With employees already taking a stand against complicity, technology companies are feeling the heat as grassroots groups demand they end government contracts with federal immigration agencies and stop enabling the Trump administration’s “zero-tolerance policy.” Companies such as Salesforce, Microsoft, Thomson Reuters, Hewlett Packard, Motorola and Dell all have contracts with Immigration and Customs Enforcement (ICE) or Customs and Border Protection (CBP).

Numerous employees at Microsoft and Salesforce signed an open letter “saying they do not want to be part of building software used to target immigrant families.”

In January, Microsoft announced it was working with the federal government to provide ICE with “a program featuring facial recognition software, which has fueled concerns that that company is directly aiding immigration agents in detaining undocumented people,” Common Dreams reported.

After public outcry over the Trump administration’s policy of separating migrant children from their families started last month, “more than 100 Microsoft employees demanded that the company immediately cut ties with ICE,” saying they refuse to be “complicit,” Common Dreams reported.

“The Trump administration’s attack on children and families is unconscionable and Microsoft’s failure to act in the face of these glaring human rights abuses is beyond disturbing,” Reem Suleiman, a senior campaigner at SumOfUs, said. “Microsoft must honor the demands of its own employees and thousands of people across the country calling on the company to drop its contract with ICE. Otherwise, it will forever be remembered as the tech company that powered Trump’s brutal policy of family separation and detention.

Now grassroots groups are echoing the message sent from employees of several of these technology companies demanding they stop enabling and profiting “from a violent and murderous mass incarceration and deportation scheme,” Scott Roberts, senior campaign director for Color of Change, said.

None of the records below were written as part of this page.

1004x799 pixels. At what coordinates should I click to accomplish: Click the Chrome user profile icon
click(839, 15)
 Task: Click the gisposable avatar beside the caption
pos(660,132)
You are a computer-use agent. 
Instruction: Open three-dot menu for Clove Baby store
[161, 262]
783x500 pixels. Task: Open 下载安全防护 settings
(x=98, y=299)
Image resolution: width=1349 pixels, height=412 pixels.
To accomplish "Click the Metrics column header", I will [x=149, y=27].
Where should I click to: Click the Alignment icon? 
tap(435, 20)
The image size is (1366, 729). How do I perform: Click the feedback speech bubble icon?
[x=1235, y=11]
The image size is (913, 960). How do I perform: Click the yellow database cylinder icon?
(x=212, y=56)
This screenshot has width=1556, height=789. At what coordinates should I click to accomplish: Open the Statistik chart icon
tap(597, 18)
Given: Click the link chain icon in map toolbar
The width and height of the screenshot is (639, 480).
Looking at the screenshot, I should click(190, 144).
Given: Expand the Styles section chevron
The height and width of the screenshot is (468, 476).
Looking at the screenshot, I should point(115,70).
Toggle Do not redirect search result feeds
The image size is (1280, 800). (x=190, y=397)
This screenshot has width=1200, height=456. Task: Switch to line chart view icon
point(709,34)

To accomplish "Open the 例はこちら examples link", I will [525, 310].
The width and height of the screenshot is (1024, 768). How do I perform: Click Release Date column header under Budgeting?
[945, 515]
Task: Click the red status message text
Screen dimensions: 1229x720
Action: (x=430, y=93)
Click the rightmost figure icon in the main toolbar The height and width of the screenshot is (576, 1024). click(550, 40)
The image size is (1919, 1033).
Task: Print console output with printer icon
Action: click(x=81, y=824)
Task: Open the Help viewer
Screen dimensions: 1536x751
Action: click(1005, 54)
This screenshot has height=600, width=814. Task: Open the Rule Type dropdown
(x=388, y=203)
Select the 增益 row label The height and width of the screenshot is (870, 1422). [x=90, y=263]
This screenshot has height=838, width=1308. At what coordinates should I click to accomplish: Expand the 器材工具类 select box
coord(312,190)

“We will hold any corporation accountable for their role in advancing Trump’s violence against our communities, and we will not stop they until heed the call of thousands of tech workers and people directly impacted by this crisis,” Roberts said.

Many petitions started by several of these grassroots groups already have upwards of 100,000 signatures and they plan to fight this until the end.

“Technology can be used to protect or violate human rights,” Jelani Drew from Fight for the Future said. “Companies like Microsoft and Salesforce have chosen to use their services to violate them all while saying they care about human rights.”